Çekirdek enflasyonun ılımlı bir şekilde artarak 2022'de %1,7'ye yükselmesi beklenmektedir. Ücret maliyetlerindeki artışa ek olarak önlemler sonrası ekonomik faaliyetlerin güvenli bir şekilde yeniden başlatılmasını sağlamak için yapılan ek maliyetler enflasyonist baskı yaratacaktır. Fiyatlardaki artışın sınırlı kalması, maliyetlerin genellikle belirli bir gecikmeyle ve eksik bir şekilde fiyatlara yansıması ve talepteki düşüşün sürekli aşağı yönlü bir etki yaratması öngörülmektedir. Tüketici fiyat endeksinin (manşet enflasyonu) 2020'deki petrol fiyatlarındaki yüksek oranlı düşüşe bağlı olağandışı düşük seviyesinden 2021 yılında %1,4 ve 2022 yılında %1,8'e yükselmesi beklenmektedir.
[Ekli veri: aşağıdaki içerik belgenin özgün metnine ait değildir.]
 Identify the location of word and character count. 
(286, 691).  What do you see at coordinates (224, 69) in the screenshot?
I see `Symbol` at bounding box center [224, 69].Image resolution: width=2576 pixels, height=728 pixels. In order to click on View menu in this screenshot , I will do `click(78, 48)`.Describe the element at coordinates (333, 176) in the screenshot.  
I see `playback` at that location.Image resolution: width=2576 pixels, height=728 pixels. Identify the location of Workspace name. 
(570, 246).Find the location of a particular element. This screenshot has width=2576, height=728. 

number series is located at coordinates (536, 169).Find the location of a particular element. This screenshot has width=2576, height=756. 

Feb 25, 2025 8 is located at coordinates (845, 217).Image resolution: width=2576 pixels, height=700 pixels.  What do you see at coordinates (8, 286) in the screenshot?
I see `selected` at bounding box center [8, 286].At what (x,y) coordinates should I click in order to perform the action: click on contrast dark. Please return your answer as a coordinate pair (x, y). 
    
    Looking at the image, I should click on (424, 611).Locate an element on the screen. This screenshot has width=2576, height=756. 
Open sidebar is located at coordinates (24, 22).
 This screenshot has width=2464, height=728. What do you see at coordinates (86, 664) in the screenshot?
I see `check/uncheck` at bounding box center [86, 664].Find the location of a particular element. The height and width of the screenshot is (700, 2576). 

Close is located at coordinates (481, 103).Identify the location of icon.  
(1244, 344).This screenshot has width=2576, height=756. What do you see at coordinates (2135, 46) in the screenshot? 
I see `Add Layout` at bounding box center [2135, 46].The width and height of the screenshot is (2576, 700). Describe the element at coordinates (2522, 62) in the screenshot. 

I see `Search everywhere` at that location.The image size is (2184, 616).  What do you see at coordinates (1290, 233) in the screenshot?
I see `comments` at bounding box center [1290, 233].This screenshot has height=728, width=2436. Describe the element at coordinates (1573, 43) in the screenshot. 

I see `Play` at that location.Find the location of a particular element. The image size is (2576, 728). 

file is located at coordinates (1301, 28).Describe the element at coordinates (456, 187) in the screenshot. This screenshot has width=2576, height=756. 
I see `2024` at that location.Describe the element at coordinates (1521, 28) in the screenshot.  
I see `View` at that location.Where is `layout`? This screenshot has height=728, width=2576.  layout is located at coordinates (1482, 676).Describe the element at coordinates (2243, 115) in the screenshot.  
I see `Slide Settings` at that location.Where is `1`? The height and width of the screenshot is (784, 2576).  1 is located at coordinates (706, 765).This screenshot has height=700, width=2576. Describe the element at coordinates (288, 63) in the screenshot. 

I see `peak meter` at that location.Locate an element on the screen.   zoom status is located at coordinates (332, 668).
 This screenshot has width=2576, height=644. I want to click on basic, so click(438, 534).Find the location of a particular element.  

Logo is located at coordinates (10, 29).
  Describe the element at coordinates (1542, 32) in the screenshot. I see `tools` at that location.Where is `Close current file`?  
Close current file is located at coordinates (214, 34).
Bütçe açığının kamu harcamalarındaki artış ve gelirlerindeki azalma ile bu yıl önemli ölçüde genişleyerek GSYİH'nın %10,6'sına ulaşması beklenmektedir. Ekonomik destek önlemleri gibi çoğunlukla geçici nitelikte olan etkenler nedeniyle, açığın önümüzdeki birkaç yıl içinde küçüleceği, ancak kalıcı üretim kaybı nedeniyle yine de krizin olmadığı bir durumda ulaşılacak seviyenin iki katından daha fazla bir seviyede (GSYİH'nın %6'sı) kalacağı tahmin edilmektedir. Kamu borcunun GSYİH’ya oranının ise 2022 yılında %120'lere kadar yükselmesi beklenmektedir.